EXERCISE INPUTS |
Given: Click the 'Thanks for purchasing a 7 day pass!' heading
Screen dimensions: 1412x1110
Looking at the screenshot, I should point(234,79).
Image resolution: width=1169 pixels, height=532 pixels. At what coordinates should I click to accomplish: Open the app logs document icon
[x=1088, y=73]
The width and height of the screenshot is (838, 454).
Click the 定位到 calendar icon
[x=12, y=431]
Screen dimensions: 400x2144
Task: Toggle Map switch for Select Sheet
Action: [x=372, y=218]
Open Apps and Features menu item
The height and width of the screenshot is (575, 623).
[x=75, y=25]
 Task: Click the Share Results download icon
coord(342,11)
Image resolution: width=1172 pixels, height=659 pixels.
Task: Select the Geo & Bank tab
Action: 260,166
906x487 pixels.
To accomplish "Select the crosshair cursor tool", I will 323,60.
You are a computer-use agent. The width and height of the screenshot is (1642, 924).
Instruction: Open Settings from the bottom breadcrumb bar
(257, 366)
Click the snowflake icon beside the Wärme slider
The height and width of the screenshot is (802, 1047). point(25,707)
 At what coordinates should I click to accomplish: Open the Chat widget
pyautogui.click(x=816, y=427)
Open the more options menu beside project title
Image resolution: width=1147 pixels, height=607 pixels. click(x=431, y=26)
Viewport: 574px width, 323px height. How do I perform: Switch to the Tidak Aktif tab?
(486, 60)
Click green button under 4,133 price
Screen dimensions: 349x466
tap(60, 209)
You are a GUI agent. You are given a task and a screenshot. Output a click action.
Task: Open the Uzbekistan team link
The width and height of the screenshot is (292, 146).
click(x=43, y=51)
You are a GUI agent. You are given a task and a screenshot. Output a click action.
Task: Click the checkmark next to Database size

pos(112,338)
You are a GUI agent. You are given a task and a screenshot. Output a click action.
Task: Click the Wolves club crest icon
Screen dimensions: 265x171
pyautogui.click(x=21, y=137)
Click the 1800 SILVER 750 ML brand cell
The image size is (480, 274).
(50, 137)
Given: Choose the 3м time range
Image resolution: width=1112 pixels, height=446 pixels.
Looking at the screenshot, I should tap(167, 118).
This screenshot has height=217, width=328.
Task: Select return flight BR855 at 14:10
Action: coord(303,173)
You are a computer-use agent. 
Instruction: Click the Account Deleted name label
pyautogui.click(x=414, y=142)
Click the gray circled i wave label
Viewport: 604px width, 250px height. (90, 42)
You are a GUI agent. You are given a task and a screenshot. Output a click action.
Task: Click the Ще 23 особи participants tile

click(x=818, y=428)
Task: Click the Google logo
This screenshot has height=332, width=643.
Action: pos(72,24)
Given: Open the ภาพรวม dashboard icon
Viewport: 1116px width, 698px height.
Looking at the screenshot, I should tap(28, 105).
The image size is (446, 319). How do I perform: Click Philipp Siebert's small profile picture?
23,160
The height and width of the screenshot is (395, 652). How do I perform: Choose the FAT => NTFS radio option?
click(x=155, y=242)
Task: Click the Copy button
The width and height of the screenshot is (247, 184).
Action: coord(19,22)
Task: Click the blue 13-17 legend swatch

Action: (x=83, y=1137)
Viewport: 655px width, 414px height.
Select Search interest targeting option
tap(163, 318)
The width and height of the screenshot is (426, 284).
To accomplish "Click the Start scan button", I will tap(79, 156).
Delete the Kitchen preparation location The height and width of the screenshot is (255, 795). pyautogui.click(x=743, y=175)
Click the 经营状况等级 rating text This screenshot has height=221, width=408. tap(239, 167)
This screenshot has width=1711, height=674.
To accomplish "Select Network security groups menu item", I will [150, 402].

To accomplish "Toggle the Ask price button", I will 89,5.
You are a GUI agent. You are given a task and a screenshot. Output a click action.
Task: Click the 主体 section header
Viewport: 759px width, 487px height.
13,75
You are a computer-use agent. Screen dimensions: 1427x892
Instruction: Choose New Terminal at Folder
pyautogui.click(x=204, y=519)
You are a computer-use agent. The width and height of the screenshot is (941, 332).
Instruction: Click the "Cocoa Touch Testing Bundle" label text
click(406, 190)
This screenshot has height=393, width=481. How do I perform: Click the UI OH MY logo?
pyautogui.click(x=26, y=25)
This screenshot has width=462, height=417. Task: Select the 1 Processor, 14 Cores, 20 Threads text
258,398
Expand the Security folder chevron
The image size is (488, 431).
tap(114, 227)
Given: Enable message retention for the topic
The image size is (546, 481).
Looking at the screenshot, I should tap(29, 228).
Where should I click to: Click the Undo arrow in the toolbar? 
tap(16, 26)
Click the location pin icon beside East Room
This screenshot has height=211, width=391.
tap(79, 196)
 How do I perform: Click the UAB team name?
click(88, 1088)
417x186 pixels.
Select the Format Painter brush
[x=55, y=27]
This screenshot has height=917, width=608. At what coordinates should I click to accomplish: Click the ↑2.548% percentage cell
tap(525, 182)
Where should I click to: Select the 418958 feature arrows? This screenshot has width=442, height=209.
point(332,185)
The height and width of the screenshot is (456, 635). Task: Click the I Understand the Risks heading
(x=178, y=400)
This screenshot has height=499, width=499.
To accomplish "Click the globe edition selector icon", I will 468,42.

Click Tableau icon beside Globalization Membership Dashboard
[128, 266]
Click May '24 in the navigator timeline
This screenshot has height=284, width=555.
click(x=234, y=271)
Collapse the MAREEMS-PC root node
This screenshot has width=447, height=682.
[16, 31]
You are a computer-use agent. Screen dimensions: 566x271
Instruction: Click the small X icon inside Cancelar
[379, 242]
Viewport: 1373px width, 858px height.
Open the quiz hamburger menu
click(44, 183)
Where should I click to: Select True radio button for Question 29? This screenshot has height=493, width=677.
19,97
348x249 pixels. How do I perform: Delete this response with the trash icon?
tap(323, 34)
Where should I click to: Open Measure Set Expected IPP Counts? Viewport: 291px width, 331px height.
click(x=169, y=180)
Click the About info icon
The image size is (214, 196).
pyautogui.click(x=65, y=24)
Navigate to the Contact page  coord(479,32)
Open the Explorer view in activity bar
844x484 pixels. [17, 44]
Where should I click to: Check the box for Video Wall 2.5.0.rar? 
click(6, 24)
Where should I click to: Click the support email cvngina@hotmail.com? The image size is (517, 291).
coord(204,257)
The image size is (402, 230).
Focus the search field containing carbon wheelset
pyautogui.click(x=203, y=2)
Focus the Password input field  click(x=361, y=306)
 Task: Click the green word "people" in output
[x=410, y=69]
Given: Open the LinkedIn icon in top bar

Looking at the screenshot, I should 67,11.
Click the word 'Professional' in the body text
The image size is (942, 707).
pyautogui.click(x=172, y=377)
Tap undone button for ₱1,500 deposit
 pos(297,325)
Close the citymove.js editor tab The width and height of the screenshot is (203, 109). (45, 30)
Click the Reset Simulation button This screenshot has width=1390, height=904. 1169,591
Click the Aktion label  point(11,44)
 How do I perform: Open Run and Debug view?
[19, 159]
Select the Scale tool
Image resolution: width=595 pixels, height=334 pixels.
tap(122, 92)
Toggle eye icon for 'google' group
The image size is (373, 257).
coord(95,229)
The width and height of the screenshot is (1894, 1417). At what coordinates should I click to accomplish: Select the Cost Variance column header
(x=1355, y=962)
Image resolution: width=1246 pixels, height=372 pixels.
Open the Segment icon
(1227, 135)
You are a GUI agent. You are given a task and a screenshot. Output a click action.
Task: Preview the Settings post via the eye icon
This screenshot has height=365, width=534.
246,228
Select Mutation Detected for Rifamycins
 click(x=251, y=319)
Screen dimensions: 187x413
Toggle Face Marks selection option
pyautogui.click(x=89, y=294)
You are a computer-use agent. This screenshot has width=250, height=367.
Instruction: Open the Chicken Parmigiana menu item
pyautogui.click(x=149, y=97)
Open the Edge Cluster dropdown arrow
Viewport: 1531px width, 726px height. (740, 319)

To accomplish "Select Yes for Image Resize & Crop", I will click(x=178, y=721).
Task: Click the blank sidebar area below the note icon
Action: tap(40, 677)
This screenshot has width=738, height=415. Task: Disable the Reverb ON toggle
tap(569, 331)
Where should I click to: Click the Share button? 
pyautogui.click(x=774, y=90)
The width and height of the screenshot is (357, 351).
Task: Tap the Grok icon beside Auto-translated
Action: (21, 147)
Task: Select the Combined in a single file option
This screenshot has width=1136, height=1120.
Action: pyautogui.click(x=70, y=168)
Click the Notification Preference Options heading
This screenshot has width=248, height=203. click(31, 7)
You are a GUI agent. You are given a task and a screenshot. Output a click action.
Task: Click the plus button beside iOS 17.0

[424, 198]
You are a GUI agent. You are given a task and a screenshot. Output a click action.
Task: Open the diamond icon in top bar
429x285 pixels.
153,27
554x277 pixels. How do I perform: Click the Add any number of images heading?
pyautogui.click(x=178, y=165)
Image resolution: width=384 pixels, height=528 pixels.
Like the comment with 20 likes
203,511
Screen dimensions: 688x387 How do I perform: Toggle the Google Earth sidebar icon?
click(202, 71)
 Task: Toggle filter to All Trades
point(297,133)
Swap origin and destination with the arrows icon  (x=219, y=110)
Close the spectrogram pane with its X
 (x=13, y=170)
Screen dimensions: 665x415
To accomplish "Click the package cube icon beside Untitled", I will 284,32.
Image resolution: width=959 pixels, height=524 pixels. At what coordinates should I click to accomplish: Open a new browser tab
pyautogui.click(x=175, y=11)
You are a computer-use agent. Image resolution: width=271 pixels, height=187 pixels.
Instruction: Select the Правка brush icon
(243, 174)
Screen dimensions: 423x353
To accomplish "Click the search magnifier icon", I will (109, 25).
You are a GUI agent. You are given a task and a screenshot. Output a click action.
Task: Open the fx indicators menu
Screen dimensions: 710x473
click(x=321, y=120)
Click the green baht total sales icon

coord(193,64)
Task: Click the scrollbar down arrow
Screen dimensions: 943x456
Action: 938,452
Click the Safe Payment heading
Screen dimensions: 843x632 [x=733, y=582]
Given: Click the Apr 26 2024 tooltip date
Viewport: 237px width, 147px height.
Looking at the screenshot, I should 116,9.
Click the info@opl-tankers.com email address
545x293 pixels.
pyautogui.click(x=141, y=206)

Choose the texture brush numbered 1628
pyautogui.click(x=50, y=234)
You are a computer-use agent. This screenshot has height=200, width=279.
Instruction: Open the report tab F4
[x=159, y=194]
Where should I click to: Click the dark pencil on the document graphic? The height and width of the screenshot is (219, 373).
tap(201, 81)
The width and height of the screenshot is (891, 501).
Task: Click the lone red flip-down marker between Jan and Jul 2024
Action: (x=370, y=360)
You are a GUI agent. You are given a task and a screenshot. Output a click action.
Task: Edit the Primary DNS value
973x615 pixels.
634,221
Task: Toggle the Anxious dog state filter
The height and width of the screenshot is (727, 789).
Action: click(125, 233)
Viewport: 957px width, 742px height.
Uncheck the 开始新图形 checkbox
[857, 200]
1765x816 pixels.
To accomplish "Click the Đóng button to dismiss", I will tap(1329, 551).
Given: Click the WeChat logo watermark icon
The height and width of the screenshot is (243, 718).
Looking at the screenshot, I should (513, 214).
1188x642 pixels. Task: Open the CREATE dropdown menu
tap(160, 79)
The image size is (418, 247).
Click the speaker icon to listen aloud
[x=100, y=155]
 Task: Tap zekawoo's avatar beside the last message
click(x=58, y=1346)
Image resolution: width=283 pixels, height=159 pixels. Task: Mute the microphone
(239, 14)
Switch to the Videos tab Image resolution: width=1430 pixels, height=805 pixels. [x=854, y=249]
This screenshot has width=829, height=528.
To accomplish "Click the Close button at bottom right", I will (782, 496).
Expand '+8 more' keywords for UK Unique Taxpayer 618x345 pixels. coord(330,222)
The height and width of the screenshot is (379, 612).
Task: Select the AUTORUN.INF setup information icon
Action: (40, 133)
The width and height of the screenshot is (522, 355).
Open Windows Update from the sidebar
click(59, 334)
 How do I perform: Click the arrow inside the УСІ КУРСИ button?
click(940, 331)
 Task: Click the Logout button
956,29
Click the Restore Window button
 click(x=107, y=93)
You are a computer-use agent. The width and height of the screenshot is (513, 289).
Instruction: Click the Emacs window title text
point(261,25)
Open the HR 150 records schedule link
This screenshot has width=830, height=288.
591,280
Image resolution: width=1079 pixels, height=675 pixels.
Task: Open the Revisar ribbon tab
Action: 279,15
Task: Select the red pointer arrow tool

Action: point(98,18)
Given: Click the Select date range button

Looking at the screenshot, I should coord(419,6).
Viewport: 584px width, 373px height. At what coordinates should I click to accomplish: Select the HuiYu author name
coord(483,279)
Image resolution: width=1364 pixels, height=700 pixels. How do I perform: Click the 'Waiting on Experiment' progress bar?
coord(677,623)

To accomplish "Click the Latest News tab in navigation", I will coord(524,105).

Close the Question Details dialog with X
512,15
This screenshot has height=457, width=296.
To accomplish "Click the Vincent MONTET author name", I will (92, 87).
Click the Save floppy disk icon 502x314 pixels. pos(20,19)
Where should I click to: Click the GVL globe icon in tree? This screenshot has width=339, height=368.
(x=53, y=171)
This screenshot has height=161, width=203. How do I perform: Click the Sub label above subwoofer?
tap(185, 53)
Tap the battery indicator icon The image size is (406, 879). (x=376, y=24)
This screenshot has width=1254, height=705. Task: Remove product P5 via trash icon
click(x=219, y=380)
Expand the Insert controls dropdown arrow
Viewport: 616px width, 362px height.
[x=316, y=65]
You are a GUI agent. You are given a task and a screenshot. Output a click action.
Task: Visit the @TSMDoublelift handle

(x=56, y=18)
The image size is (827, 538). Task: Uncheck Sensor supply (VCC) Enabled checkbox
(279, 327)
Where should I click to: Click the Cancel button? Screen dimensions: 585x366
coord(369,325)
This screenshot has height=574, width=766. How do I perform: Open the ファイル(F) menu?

OBJECTIVE | Reproduce verbatim the lines of the entries beginning with the one containing "is (513, 289)." and continuing through the one containing "coord(483,279)", both included.

RESULT OF THIS TASK |
You are a computer-use agent. The width and height of the screenshot is (513, 289).
Instruction: Click the Emacs window title text
point(261,25)
Open the HR 150 records schedule link
This screenshot has width=830, height=288.
591,280
Image resolution: width=1079 pixels, height=675 pixels.
Task: Open the Revisar ribbon tab
Action: 279,15
Task: Select the red pointer arrow tool

Action: point(98,18)
Given: Click the Select date range button

Looking at the screenshot, I should coord(419,6).
Viewport: 584px width, 373px height. At what coordinates should I click to accomplish: Select the HuiYu author name
coord(483,279)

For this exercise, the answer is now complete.